What is required:
A verbatim copy of the line containing "Polecane (248, 85)" and all lines after it, up to and including the final line of the records, is the only acceptable output.

Collected data
- - - - -

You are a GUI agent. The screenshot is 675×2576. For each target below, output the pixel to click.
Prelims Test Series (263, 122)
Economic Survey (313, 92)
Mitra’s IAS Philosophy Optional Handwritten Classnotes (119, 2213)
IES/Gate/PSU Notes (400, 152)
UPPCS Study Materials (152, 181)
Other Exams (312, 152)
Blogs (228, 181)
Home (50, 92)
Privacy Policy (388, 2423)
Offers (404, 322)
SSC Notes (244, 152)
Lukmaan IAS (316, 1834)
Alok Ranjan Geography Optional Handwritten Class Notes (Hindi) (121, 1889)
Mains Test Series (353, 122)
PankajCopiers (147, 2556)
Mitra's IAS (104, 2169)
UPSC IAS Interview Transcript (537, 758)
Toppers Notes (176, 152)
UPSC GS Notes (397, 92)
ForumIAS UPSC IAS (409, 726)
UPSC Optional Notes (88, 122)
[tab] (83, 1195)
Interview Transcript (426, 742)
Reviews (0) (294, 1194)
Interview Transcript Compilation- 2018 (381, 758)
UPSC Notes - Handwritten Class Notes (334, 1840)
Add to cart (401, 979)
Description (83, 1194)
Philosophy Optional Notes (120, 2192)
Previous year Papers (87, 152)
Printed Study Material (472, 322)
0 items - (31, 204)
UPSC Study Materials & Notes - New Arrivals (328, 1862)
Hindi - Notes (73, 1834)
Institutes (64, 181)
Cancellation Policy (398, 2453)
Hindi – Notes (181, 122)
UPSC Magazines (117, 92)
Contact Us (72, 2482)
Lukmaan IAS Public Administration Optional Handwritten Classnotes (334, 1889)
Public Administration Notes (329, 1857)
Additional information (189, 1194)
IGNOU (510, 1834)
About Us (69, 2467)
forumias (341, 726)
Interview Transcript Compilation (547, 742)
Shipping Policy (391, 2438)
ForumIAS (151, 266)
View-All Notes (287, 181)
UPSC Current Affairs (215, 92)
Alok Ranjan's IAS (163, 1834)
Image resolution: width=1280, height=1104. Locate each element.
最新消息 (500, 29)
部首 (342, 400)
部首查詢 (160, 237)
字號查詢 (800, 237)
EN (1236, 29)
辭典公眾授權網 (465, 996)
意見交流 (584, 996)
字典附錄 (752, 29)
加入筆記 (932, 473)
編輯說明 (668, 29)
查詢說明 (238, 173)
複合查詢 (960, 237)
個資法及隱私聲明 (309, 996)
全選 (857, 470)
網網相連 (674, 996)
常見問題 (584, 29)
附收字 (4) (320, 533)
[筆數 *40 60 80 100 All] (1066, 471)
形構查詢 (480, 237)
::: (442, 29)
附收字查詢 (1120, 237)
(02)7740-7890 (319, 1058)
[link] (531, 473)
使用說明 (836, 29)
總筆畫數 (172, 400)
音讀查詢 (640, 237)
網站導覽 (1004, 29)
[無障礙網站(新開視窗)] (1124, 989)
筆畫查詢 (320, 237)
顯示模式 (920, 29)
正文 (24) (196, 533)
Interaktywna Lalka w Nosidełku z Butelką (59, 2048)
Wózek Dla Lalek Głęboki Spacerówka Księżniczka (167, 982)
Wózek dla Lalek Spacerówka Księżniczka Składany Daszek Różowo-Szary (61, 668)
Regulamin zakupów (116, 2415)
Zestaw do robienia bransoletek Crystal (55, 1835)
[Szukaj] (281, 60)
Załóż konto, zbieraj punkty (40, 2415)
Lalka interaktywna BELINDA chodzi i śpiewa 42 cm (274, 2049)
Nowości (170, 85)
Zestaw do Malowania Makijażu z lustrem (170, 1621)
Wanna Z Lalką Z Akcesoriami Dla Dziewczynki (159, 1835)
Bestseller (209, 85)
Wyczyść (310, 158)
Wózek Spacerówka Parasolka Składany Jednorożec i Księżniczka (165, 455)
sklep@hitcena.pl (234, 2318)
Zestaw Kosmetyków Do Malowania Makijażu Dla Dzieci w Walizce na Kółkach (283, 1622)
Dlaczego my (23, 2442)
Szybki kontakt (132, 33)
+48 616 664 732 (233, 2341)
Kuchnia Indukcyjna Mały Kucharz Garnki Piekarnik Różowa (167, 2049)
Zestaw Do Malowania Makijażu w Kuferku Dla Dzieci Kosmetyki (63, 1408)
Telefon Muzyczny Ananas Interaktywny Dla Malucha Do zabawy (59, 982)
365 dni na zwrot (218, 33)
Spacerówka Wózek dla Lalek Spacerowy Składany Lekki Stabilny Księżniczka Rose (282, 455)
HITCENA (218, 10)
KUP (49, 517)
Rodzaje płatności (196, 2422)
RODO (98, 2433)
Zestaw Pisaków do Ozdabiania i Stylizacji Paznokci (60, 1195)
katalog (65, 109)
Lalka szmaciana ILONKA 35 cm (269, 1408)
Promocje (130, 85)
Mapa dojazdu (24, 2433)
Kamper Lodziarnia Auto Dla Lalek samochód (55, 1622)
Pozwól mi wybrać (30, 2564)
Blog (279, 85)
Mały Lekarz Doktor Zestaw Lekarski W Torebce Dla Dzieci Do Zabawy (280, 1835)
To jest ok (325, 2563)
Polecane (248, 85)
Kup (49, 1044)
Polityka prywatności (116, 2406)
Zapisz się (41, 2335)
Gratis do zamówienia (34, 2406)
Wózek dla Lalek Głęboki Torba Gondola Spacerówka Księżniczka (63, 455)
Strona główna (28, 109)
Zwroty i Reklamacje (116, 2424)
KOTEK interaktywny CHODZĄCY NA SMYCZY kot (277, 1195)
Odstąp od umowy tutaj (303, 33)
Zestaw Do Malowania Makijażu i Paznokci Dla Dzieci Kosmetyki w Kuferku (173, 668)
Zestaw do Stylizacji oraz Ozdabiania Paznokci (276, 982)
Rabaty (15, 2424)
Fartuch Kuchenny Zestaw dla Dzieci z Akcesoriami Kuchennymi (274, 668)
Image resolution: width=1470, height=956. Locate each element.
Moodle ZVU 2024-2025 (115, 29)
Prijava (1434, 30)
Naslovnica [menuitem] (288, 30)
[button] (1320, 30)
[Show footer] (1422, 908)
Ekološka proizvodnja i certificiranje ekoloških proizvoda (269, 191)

- - - - -

Answer to the problem:
Polecane (248, 85)
Kup (49, 1044)
Polityka prywatności (116, 2406)
Zapisz się (41, 2335)
Gratis do zamówienia (34, 2406)
Wózek dla Lalek Głęboki Torba Gondola Spacerówka Księżniczka (63, 455)
Strona główna (28, 109)
Zwroty i Reklamacje (116, 2424)
KOTEK interaktywny CHODZĄCY NA SMYCZY kot (277, 1195)
Odstąp od umowy tutaj (303, 33)
Zestaw Do Malowania Makijażu i Paznokci Dla Dzieci Kosmetyki w Kuferku (173, 668)
Zestaw do Stylizacji oraz Ozdabiania Paznokci (276, 982)
Rabaty (15, 2424)
Fartuch Kuchenny Zestaw dla Dzieci z Akcesoriami Kuchennymi (274, 668)
Image resolution: width=1470, height=956. Locate each element.
Moodle ZVU 2024-2025 (115, 29)
Prijava (1434, 30)
Naslovnica [menuitem] (288, 30)
[button] (1320, 30)
[Show footer] (1422, 908)
Ekološka proizvodnja i certificiranje ekoloških proizvoda (269, 191)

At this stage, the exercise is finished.